What to work on
Reproduce word for word, from the entries below, the line with "Select row number 19", the line with "This screenshot has height=600, width=600.", and every line between them, and nothing more.

Listed entries
▼

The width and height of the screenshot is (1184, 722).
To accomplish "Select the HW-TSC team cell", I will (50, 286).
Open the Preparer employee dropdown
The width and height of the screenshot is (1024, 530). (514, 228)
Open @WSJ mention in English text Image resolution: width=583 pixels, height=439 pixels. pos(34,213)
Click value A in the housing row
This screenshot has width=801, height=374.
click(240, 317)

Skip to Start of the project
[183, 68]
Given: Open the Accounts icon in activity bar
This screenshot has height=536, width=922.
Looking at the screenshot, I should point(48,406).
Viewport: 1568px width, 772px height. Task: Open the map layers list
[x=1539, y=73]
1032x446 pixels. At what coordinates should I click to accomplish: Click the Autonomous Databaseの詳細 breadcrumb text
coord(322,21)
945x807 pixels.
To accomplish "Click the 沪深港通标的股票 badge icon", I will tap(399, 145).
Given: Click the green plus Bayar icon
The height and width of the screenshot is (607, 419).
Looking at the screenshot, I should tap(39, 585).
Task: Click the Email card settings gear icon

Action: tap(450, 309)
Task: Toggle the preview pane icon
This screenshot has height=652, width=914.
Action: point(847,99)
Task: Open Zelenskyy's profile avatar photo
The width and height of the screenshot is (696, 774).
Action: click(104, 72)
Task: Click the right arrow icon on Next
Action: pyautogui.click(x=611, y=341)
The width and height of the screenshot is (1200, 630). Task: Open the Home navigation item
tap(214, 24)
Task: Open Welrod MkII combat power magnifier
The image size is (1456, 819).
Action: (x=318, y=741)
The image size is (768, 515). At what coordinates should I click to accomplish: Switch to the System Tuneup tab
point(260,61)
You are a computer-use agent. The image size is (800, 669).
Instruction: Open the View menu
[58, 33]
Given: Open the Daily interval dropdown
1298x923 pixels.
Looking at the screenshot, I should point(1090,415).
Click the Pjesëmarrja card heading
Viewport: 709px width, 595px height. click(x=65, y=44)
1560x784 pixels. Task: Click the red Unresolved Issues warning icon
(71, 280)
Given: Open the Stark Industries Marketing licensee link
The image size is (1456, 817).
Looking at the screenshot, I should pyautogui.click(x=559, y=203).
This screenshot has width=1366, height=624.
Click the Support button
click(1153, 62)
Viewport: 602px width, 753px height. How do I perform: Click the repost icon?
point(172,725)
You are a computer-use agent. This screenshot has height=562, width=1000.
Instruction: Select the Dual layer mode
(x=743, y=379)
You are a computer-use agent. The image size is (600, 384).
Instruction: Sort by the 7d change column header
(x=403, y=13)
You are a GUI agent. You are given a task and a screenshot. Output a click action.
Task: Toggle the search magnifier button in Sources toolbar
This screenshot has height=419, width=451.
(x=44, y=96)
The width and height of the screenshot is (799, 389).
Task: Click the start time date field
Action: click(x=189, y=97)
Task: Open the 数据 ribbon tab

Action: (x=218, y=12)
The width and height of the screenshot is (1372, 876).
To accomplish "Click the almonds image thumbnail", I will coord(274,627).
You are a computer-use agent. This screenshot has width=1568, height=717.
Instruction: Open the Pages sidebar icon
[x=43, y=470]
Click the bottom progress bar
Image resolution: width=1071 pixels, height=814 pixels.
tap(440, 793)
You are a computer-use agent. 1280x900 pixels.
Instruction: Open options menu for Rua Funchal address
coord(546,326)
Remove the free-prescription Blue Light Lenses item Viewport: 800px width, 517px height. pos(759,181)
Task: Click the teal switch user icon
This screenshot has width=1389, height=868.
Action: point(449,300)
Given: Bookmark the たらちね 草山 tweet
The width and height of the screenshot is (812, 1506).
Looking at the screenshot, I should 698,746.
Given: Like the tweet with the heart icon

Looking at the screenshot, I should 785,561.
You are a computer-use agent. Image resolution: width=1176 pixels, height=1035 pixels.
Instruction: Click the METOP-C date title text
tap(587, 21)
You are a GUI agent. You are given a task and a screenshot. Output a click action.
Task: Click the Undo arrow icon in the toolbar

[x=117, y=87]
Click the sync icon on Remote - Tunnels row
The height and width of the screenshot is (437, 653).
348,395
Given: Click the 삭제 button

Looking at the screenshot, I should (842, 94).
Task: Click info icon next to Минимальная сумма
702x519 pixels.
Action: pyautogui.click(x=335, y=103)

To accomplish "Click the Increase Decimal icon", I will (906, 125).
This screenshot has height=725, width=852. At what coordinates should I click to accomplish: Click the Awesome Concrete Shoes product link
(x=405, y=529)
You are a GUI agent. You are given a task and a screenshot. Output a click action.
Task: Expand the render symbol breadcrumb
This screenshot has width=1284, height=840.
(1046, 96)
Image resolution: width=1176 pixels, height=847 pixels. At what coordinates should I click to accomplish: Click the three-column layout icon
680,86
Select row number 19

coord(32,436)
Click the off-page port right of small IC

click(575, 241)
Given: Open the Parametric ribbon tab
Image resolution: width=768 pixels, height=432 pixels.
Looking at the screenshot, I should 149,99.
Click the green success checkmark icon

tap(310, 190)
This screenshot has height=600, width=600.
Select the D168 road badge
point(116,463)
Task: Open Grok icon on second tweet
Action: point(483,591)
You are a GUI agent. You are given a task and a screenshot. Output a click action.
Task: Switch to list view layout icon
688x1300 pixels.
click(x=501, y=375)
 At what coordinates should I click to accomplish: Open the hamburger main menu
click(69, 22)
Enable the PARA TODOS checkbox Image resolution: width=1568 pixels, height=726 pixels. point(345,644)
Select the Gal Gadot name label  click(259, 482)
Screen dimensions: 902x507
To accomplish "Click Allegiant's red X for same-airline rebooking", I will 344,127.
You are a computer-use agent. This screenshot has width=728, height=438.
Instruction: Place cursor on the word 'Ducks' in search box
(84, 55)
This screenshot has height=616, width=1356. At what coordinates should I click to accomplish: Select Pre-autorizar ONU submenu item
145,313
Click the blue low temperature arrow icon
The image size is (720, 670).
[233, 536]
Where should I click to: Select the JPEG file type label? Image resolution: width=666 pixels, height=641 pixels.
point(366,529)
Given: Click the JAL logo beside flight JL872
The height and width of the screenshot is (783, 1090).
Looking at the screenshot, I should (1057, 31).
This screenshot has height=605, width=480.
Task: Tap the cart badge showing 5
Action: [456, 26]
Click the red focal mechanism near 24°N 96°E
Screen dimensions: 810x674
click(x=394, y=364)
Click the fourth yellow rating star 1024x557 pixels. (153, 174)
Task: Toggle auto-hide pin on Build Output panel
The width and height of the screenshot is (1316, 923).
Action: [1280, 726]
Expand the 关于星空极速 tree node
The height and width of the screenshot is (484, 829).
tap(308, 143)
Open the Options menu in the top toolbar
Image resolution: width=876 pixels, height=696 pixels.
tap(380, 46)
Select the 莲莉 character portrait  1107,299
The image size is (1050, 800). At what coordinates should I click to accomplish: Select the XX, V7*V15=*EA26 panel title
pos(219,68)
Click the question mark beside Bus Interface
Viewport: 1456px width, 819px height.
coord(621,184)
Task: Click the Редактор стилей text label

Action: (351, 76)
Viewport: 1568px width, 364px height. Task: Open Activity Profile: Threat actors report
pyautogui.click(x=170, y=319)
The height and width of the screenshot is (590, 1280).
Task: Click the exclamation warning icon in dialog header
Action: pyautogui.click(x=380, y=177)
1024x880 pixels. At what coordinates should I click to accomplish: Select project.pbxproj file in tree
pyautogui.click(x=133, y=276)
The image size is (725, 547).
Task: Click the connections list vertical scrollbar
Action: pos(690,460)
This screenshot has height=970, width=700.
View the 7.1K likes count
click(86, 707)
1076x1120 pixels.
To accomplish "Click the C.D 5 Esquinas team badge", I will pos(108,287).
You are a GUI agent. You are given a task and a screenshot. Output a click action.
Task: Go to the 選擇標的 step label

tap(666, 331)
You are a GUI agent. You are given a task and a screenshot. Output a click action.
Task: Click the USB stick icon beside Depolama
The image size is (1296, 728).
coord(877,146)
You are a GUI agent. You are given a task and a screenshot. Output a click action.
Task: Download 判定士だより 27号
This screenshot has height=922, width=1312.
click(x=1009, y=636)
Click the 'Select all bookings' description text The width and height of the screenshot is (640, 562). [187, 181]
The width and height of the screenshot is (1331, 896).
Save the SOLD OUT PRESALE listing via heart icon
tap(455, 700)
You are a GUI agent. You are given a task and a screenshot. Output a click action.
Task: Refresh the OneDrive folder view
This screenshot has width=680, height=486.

▲

Output below
Select row number 19

coord(32,436)
Click the off-page port right of small IC

click(575, 241)
Given: Open the Parametric ribbon tab
Image resolution: width=768 pixels, height=432 pixels.
Looking at the screenshot, I should 149,99.
Click the green success checkmark icon

tap(310, 190)
This screenshot has height=600, width=600.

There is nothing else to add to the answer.